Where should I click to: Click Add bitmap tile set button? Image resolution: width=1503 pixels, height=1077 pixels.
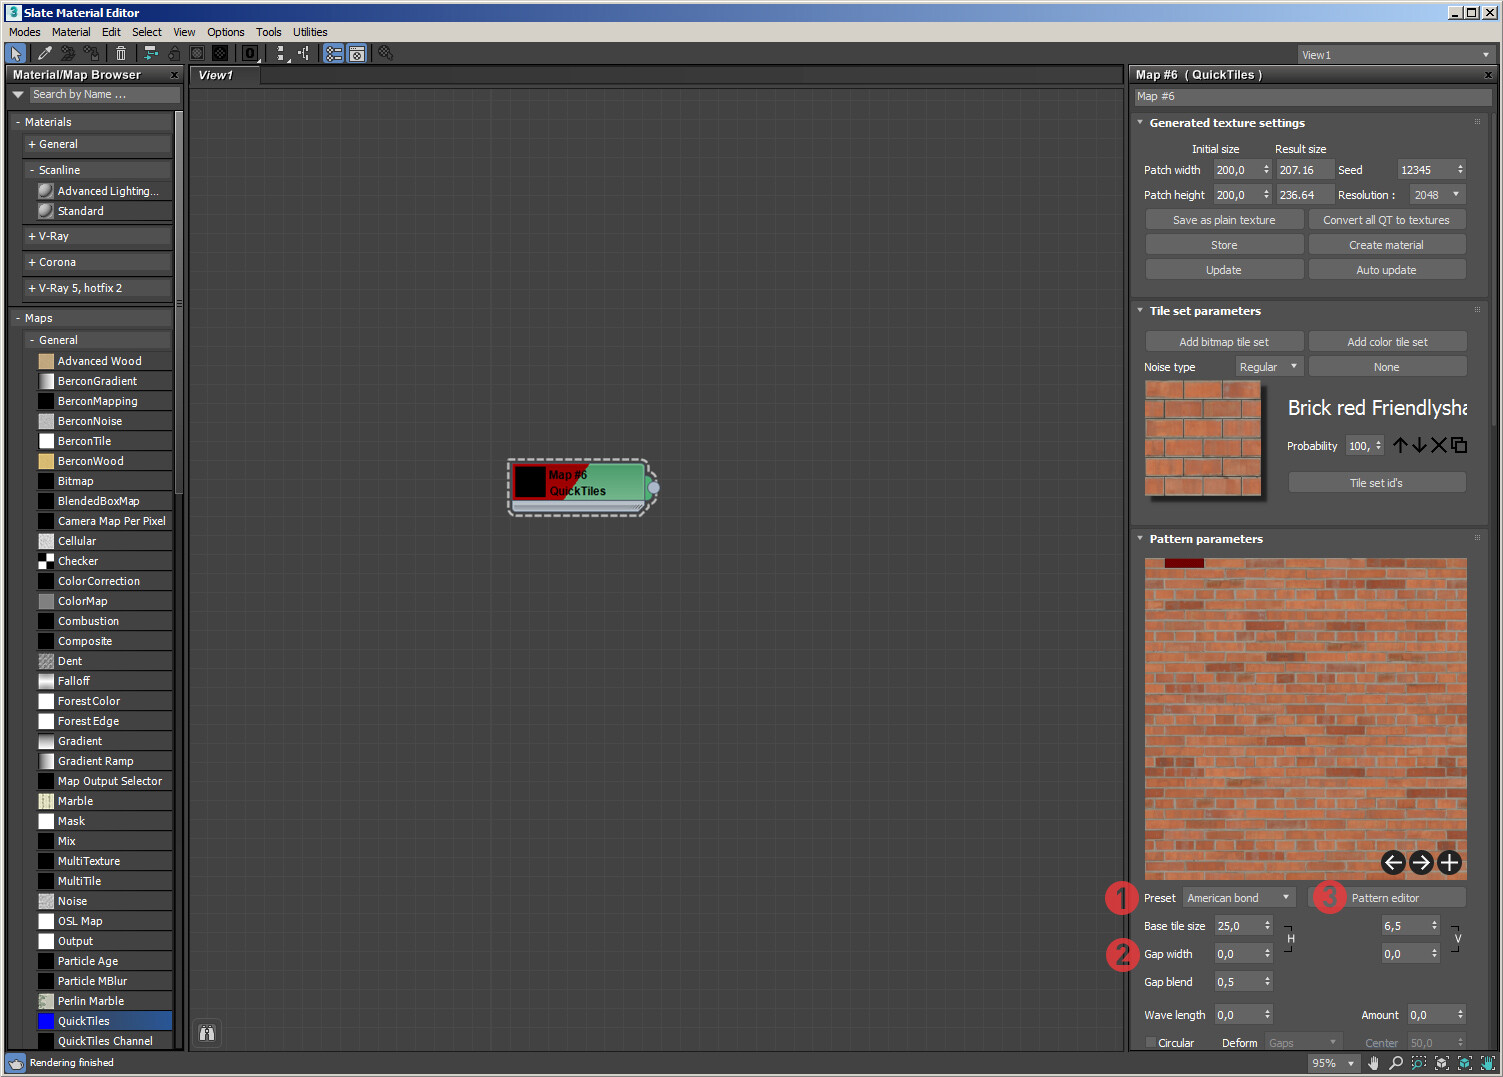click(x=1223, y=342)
::::
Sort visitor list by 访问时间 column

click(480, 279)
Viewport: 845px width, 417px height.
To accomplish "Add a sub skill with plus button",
::::
Given exercise: Write out the lines from the one containing "Where should I" to the one containing "click(x=1223, y=342)", both included, exactly as they appear in the items. Omit the pictures from your answer.

Result of the task:
Where should I click to: Click Add bitmap tile set button? Image resolution: width=1503 pixels, height=1077 pixels.
click(x=1223, y=342)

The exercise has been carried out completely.